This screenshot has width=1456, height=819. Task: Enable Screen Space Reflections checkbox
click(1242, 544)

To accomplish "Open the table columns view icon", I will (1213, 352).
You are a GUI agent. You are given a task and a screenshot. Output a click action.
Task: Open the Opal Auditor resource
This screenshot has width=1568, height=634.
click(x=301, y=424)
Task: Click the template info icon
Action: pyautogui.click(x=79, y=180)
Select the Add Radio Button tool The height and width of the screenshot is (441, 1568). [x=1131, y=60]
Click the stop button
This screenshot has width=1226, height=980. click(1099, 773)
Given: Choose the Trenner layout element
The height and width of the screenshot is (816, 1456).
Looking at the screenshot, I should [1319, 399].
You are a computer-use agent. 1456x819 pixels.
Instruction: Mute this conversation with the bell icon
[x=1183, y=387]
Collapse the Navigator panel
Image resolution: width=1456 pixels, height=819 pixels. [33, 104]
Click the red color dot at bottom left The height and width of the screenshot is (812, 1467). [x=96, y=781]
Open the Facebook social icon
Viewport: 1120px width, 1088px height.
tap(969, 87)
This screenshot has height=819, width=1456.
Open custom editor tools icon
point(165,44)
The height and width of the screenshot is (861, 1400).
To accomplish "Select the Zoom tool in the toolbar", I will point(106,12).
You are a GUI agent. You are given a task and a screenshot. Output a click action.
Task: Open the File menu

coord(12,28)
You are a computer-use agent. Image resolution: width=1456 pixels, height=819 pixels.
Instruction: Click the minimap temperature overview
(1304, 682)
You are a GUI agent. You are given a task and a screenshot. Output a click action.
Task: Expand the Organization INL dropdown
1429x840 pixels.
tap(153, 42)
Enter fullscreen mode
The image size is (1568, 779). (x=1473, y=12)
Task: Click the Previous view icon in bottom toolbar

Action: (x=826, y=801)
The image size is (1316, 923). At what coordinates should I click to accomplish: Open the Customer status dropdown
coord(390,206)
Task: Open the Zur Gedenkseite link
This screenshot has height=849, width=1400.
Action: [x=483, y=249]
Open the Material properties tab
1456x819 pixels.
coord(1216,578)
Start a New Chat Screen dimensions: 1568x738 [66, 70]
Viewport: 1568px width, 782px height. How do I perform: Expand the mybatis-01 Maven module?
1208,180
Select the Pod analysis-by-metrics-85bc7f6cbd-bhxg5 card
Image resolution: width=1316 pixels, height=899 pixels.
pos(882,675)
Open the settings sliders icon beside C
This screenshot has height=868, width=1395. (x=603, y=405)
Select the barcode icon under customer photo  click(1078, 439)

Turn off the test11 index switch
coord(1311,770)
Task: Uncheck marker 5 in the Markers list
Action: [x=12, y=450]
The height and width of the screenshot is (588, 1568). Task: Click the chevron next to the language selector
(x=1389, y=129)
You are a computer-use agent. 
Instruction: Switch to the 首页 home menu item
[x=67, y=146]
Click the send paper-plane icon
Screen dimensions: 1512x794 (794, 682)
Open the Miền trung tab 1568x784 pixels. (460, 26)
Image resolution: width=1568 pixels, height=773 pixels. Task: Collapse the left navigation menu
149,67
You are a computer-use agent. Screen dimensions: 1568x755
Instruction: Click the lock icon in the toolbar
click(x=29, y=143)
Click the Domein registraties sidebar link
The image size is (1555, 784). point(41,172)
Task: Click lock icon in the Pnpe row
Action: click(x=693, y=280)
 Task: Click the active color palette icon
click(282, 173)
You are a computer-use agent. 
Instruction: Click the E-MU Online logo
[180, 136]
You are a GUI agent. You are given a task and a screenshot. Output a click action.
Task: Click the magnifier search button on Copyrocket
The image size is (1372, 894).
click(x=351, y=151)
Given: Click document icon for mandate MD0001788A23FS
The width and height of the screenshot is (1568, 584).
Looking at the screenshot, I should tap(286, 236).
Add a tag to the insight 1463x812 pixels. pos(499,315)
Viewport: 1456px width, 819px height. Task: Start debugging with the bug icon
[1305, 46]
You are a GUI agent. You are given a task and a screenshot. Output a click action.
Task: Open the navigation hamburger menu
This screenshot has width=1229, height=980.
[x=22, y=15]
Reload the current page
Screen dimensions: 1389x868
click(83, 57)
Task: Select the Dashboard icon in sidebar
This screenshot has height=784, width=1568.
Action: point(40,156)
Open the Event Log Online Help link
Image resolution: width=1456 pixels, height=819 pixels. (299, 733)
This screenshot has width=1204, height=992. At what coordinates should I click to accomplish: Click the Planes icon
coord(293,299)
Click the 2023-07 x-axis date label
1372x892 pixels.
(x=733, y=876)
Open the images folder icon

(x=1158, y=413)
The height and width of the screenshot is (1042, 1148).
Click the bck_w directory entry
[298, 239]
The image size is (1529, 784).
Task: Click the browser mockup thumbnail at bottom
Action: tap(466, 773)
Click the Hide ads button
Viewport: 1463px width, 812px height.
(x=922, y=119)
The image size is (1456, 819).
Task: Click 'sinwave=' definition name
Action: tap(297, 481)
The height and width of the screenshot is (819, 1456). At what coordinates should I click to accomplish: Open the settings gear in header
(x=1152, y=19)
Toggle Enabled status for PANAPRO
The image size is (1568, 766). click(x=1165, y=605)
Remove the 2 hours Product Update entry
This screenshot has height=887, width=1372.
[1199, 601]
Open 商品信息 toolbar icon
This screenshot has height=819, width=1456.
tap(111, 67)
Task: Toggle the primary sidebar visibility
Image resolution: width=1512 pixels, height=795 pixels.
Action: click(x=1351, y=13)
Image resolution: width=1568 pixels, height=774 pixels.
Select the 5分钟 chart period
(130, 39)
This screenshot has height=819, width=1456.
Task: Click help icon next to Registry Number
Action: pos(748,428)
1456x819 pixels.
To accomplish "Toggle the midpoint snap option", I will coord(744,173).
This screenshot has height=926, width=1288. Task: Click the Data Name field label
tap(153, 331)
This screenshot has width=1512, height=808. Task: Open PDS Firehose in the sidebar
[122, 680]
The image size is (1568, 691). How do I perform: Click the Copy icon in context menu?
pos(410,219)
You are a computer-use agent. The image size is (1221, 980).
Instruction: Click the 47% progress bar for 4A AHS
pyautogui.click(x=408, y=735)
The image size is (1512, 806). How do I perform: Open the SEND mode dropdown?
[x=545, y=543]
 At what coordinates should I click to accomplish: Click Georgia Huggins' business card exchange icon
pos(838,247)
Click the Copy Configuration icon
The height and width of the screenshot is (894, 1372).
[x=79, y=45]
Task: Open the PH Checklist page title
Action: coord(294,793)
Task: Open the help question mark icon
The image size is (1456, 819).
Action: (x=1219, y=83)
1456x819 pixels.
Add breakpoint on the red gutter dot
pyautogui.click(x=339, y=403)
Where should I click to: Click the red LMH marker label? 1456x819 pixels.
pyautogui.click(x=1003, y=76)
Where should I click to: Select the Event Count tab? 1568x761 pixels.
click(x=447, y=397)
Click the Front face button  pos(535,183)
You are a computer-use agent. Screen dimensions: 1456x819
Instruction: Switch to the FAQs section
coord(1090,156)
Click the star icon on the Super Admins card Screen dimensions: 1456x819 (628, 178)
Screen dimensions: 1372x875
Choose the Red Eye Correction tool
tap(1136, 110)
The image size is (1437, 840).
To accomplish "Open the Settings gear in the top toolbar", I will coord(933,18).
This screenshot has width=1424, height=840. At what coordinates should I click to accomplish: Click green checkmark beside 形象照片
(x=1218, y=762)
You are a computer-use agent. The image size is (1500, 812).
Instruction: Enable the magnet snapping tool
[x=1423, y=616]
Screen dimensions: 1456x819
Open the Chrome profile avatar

* Work task *
Across the whole listing, show each line where the word "will" occurs.

* Answer to this task *
To accomplish "Open the table columns view icon", I will (1213, 352).
To accomplish "Select the Zoom tool in the toolbar", I will point(106,12).
To accomplish "Toggle the midpoint snap option", I will coord(744,173).
To accomplish "Open the Settings gear in the top toolbar", I will coord(933,18).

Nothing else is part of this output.